Two of Nilufar’s sisters are engineers while a third one is a doctor and she gratefully recalled the role played by her parents in the success of their children.


She said: “My father, retired Engineer, A. K. M. Nurul Islam Mondal always wanted to see his daughters highly educated and well established. And my mother, Nurjahan Islam, never left any stone unturned to provide me with everything I needed for a better career.”


The Bangladeshi engineer completed her MASc and Ph.D. under the supervision of Dr. Sadiq and Industrial Research Chair and Professor Manuel Rodriguez from Laval University.


Asked what inspired her to work in the field of water management, the engineer said: “Growing up in Bangladesh, I was surrounded by sanitation issues which affect a large number of people in terms of getting access to clean water sources. But at an early age, I was taught that water is life and we must keep it clean and safe. So, I decided to work in this field.”


Regarding her future plan, she said: “The tools that I have so far developed are specific for smaller municipalities those have lacked in resources availability and expertise. These conditions make these tools also suitable for Bangladeshi municipalities. I would like to explore my knowledge more and would like to apply this in policy improvements in Bangladesh.”


Nilufar is passionate about helping Bangladesh manage its water resources better and suggests that the government takes preventive measures right now to protect precious water reserves.


“Small initiatives to protect our source water along with less expensive treatment facilities can save a lot of money and can also preserve energy. Education can make a big difference and we have to start it from elementary school! Protecting and preserving water should be taught to our children along with other day to day activities,” she added.
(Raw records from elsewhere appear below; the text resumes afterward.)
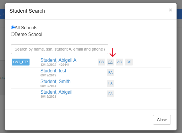Select the All Schools radio button
182x133 pixels.
[x=13, y=28]
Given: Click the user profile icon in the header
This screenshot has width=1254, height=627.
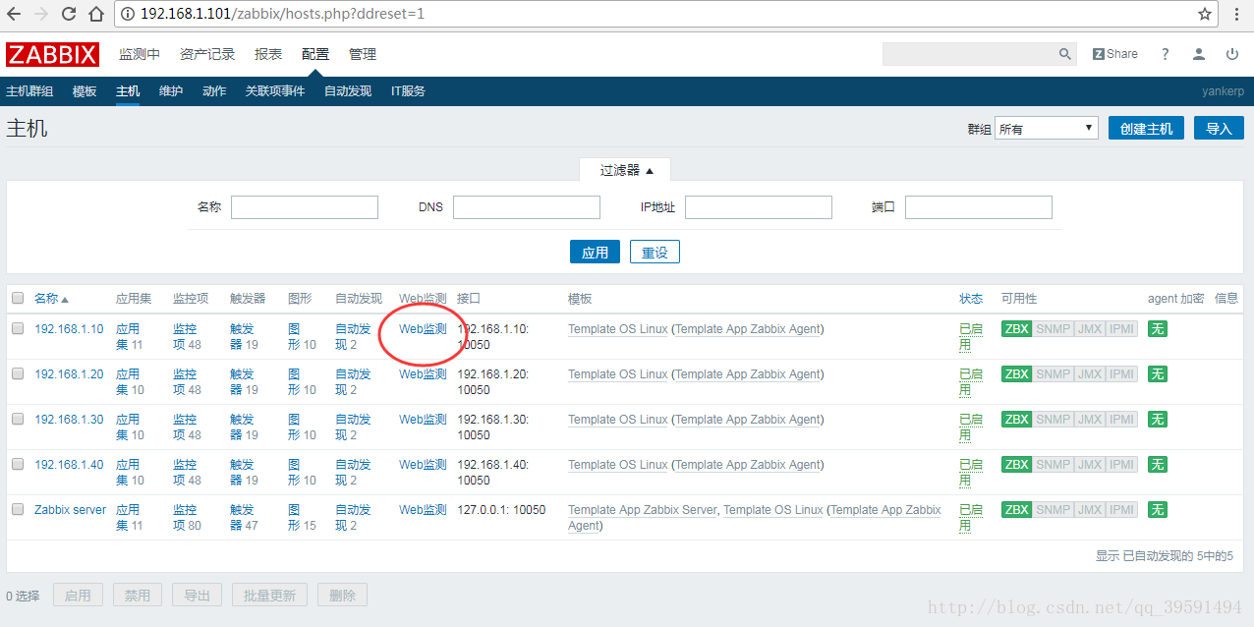Looking at the screenshot, I should point(1198,53).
Addressing the future women leaders in Bangladesh, she said: “As women, we all are emotional. None of us can deny that. I would like to advice future women to use this emotion as a power rather than a weakness.”


“Cry as much you want but come back right after and fight back. Fight for your dignity, existence, social change, achievement, and family. Fight for anything that may lead to a better world for your children and future generation,” she said.


Short Bio:


Brought up in Rajshahi, Nilufar Islam earned a place in the Board merit lists in SSC and HSC Examinations from Rajshahi Education Board. She completed her BSc in Civil Engineering from Bangladesh University of Engineering and Technology (BUET) in 2007.


She moved to Canada for higher studies in December 2008 and completed MASc and Ph.D. in Civil Engineering from The University of British Columbia Okanagan, Canada.


She started her career as a Water Resources Engineer in WSP/MMM Group Ltd, one of the largest consulting companies in Canada, in June 2015. Later, she joined the City of Vancouver as Project Engineer to design sanitary and storm sewers.


Besides professional work, she is passionate about organizing events. She also dabbles in oil painting, face sketching, singing, contemporary dancing, acting and film editing.